Pourquoi ce qui anéantit échappe ? C’est dans ce paradoxe que le récit habite. S’armant de mots, Laure Martin écrit l’inceste alors qu’il « ne se dit pas », qu’il s’oublie avant de « tout réécrire ». C’est un livre à l’air raréfié, où une enfant de « six ou sept ans » décrit sa mémoire comme « une feuille de salade trouée par la limace », sauf que « la limace, c’est le zizi de Papi. » En donnant à lire l’inceste qu’elle a subi dans son enfance par son grand-père maternel, Laure Martin revient sur toutes les violences sexuelles que ce crime initial et ce traumatisme ont rendu possibles.

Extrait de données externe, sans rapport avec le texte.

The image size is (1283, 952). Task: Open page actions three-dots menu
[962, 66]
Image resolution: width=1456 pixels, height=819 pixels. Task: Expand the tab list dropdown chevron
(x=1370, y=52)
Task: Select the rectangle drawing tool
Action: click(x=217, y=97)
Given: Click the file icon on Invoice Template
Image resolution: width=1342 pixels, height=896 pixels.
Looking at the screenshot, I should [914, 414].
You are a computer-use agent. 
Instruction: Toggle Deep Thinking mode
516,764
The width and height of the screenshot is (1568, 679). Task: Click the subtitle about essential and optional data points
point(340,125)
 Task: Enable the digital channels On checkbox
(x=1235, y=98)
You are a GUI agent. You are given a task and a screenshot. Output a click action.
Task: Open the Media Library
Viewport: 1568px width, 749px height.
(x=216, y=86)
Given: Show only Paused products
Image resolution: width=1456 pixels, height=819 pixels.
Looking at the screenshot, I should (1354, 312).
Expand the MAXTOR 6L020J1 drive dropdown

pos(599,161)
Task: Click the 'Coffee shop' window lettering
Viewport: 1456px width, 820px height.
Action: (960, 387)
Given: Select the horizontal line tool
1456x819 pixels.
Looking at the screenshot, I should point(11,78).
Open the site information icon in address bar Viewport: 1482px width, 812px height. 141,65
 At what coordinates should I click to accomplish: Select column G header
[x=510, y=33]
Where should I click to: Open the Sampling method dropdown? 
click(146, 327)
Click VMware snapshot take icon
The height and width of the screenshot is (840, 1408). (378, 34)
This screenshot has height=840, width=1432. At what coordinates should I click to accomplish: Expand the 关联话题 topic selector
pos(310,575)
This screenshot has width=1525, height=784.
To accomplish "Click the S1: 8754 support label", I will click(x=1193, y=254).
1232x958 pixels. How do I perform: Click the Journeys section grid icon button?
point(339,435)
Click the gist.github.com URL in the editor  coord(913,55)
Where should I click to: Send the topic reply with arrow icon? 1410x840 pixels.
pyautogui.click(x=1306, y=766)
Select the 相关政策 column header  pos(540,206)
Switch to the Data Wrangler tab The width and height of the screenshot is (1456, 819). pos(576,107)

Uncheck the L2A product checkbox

« On sait encore trop peu ce que les femmes veulent, érotisent », souligne Emmanuelle Richard, dix ans après la parution de son récit Pour la peau (L’Olivier) sur sa relation toxique avec un homme qu’elle aimait « plus que tout, plus que [s]a vie même ». Avec Première amoure, texte hybride, mi-autofiction, mi-essai personnel, Emmanuelle Richard crée les images manquantes du désir de femmes hétéra dans une perspective joyeuse, avec l’exaltation des sens et la jouissance », substituant la culture de l’horizontalité des rapports à la culture du viol.